In the 2017 book, Post-Traumatic Slave Syndrome: America’s Legacy of Enduring Injury and Healing, Dr. Joy DeGruy Leary writes that Black Americans who descended from slaves are affected by that trauma as it is passed down through generations.
After the 1863 Emancipation Proclamation, most thought –and probably correctly so– that these injustices and commodification of a human being in the United States were terminated.
Nevertheless, that was not the case.
In the years after freedom from slavery was adopted in the United States, the South went through a period that was termed the Reconstruction Period from 1861 to 1900.
Acknowledgement of that era is only recent. The Department of The Interior announced earlier this year five additions to the Reconstruction Era National Historic Network in Pennsylvania, N. Carolina, New Mexico and Texas. The point was “to recognize and amplify sites and programs throughout the country that share stories of freedom, struggle, education and self-determination associated with the period of Reconstruction.”

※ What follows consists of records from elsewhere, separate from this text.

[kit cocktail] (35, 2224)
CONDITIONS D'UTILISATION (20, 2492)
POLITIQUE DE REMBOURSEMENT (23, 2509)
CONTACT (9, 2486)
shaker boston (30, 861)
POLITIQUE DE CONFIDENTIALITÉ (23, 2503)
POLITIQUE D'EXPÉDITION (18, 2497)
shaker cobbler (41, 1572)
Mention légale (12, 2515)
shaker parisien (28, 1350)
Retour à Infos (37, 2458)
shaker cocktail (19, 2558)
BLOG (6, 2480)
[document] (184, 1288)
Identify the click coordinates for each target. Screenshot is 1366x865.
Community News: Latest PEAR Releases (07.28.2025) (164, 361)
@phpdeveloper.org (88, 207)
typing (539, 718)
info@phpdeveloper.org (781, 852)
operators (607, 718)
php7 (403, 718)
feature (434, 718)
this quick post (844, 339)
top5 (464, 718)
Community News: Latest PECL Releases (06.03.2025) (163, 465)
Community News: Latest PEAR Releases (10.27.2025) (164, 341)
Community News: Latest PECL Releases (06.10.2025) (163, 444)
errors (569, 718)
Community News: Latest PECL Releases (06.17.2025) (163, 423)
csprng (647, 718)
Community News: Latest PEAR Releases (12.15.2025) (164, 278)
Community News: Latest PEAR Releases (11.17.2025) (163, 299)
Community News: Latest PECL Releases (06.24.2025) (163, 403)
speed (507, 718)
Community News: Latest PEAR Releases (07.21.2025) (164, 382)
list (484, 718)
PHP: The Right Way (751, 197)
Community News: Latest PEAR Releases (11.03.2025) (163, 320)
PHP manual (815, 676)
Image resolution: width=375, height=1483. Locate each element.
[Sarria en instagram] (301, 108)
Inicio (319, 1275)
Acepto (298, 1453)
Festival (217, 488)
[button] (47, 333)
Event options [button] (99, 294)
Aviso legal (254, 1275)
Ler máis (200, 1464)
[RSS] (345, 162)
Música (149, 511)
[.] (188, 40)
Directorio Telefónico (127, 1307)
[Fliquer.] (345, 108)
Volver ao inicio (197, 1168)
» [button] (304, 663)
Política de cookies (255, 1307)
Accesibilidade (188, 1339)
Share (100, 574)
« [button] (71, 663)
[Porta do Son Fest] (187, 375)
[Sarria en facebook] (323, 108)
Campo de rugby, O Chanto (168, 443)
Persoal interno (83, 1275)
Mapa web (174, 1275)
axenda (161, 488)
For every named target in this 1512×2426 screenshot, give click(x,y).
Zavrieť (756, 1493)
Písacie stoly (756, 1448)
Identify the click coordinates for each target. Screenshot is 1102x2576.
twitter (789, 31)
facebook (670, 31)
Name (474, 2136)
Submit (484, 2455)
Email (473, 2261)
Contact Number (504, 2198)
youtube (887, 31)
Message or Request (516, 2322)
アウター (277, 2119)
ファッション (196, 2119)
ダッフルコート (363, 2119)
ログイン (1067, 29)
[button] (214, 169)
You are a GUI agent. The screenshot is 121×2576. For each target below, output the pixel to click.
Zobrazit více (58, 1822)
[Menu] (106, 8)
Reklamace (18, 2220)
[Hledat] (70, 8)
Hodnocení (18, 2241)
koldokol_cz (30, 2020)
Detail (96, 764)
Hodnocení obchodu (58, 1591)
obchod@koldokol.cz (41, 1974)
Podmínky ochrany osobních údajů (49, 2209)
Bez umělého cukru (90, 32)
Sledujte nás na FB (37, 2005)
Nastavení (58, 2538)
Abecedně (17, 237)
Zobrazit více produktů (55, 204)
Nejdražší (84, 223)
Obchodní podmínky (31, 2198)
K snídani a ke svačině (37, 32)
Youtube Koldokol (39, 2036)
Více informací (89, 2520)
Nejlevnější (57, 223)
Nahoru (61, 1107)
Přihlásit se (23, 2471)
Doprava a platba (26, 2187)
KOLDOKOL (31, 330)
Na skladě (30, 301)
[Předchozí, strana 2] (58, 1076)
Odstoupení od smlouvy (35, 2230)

In the late 19th century, Blacks were getting involved in the political process and in the South, they made up a large number of the Republican party in states like Mississippi. In order to thwart the newfound rights of Blacks nationally, the Democratic Party and President Andrew Jackson (in office 1829-1837) blocked efforts to help Blacks move forward.
The origination of the Ku Klux Klan in Tennessee in 1865 enacted fear on Black Americans and made them afraid to progress. To add further damage, Southern states and local governments created Jim Crow Laws.
With all of these efforts, nationally and locally, the newly so-called free Blacks were basically still treated as poorly as slaves. In 1964 the Civil Rights Act passed the United States Congress.
However, in Mississippi in 1965, Black protestors protesting the State Penitentiary system because of its inhumane treatment of Blacks, found themselves incarcerated in the very place that they were protesting against. Not only were they locked up, they were stripped naked, humiliated by the white guards, starved, beaten just as their ancestors were nearly 400 years earlier.
The Social Security Act of 1935 was supposed to offer federal programs to help families with dependent children. But after the passing of the Civil Rights Act of 1964, the SSA Act became the “No Man In The Household” rule.
Many claim the demise of the Black family structure for the last century contributes to the prison industrial complex. With states like Mississippi, where State Auditor noted in 2022that the Mississippi prison system is 50% populated by fatherless families, started building private prisons, enacting tough law enforcement procedures to arrest blacks.
And yet, many work against that stereotype with efforts including a nonprofit founded in Arkansas in 1998, Watch D.O.G.S., standing for Dads of Great Students, who demonstrate their presence and contributions to family as role model fathers.
Today Blacks are still being treated unjustly. The largest population of Blacks in this country is still in the South. And while the murders of Blacks at the hands of white police and white Supremacists did not begin or end with the 2020 murder of George Floyd, it continues today. Police have killed 1,024 people so far in 2024. Of those, 245 were Black. Black people are nearly three times more likely to be killed by a police officer than a white person is.
As the 2024 presidential election nears, it is possible that for the first time in history, there will be a Black woman president with Kamala Harris but polls show that there is a nearly 50-50 chance she will not win.
Yes, there is healing going on in the inner cities and amongst the Black communities through community-based organizations, community violence intervention programs, and non-profits. Still, stipulations and uncertainties hover over the process that may take as much time to heal as it took to get to this point.
Four hundred years is too long. Justice and fairness for Blacks in this country must happen now.